There's more interesting things lately than usual. Here's another set of stuff to discover. I've put the more easily digestible stuff up top. This time, it's a lot geekier. The lower you go, the nerdier it gets.
Humanized Endo--CLI + GUI
The Humanized interface combines GUI and CLI, which really reminds me of emac's interface...but tons prettier. You can eval text as commands on the page in emacs, as well as executing commands. They basically want to do away with the desktop metaphor. The second link is a presentation. The guy presenting, Asa Raskin, is Jef Raskin's son...Jef is the guy that started the Macintosh before Steve Jobs took over.
http://www.humanized.com/
http://www.humanized.com
Multi-touch interfaces
More demo eye candy from Jeff Han.
http://www.thelastminuteblog
How google earth works.
It explains some of the MIP-mapping techniques that GE uses, to get good filtering characteristics on its texture maps, so that things look crisp and clear, even at sharp angles.
http://www.realityprime.com
Distributed version control.
The second link is a talk given by Linus talking up distributed version control and his own version of it called Git. He also spends time ragging on SVN and how much it sucks. Ian's the only other person I know that's been using distributed version control with darcs. I've tried it, and it's not too bad. It took some time to understand some of the implications of DVC.
http://ianclatworthy.wordpress
www.youtube.com/watch?v
Haskell Faster than C on Great Language shootout benchmark.
I didn't read into detail, but what I gleamed is that lazy evaluation has its advantages. Read into it what you will. Overall, if haskell has to do work, it is slower than C. But if it can 'cheat', it will be faster in some cases.
http://neilmitchell.blogspot
http://www.haskell.org/
More on functional style programming.
I've been using more functional style programming lately. I like being able to chain things together, though sometimes, it doesn't make it necessarily easier to read. That's still dependent on the coder. Functional style programming has its advantages, but it's not made obvious here.

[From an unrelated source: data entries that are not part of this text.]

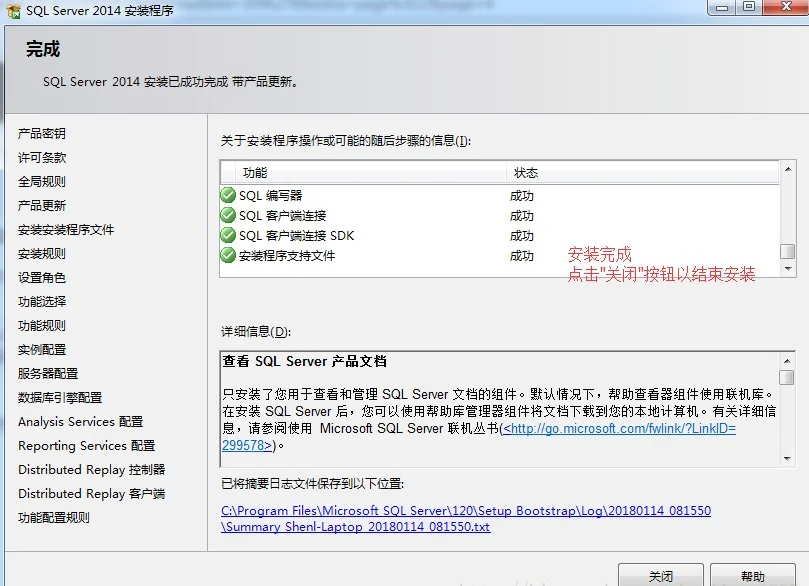809x586 pixels.
Task: Select 功能选择 step in the sidebar
Action: click(42, 302)
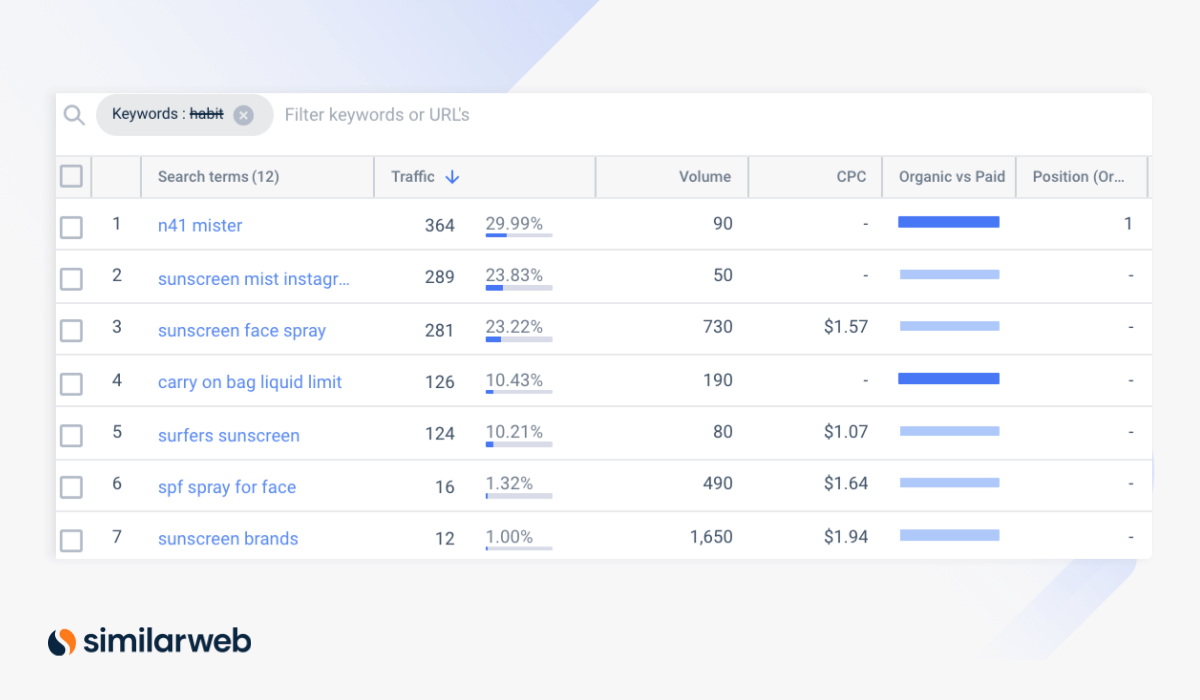Click the search magnifier icon
1200x700 pixels.
click(74, 115)
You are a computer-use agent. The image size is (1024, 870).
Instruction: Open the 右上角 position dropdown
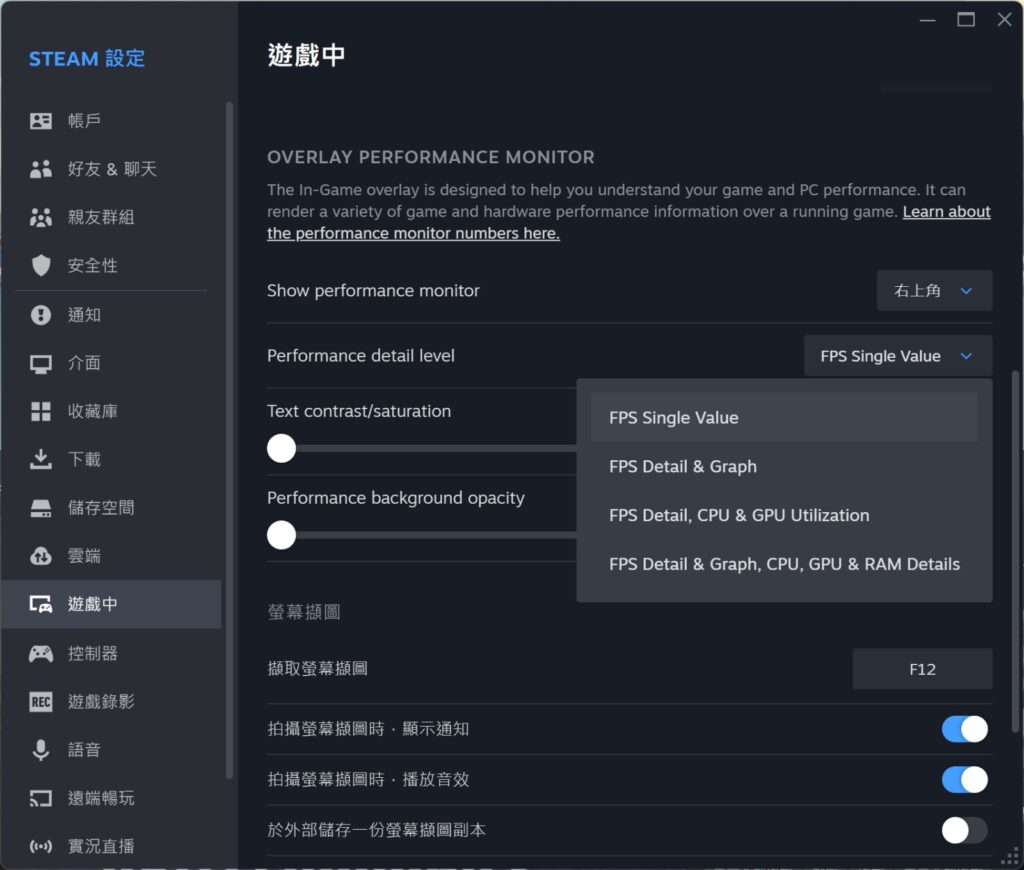pyautogui.click(x=933, y=291)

http://gensym.org/2007/4/7
Lock-free hash tables.
This is kinda neat, actually. It's a talk on a concurrent hash table algorithm, where it doesn't use any locks (but it does use fencing during table resizes), and scales to 4000 processors. What I found neat is that the table resizing can be stacked, so that if you have 700 threads writing to a hash table all at once, it'll exponentially resize as it's reading and writing, where the reading and writing threads do some of the work copying table entries from the old table to the new table during the resize. More than one resize can be happening at the same time too.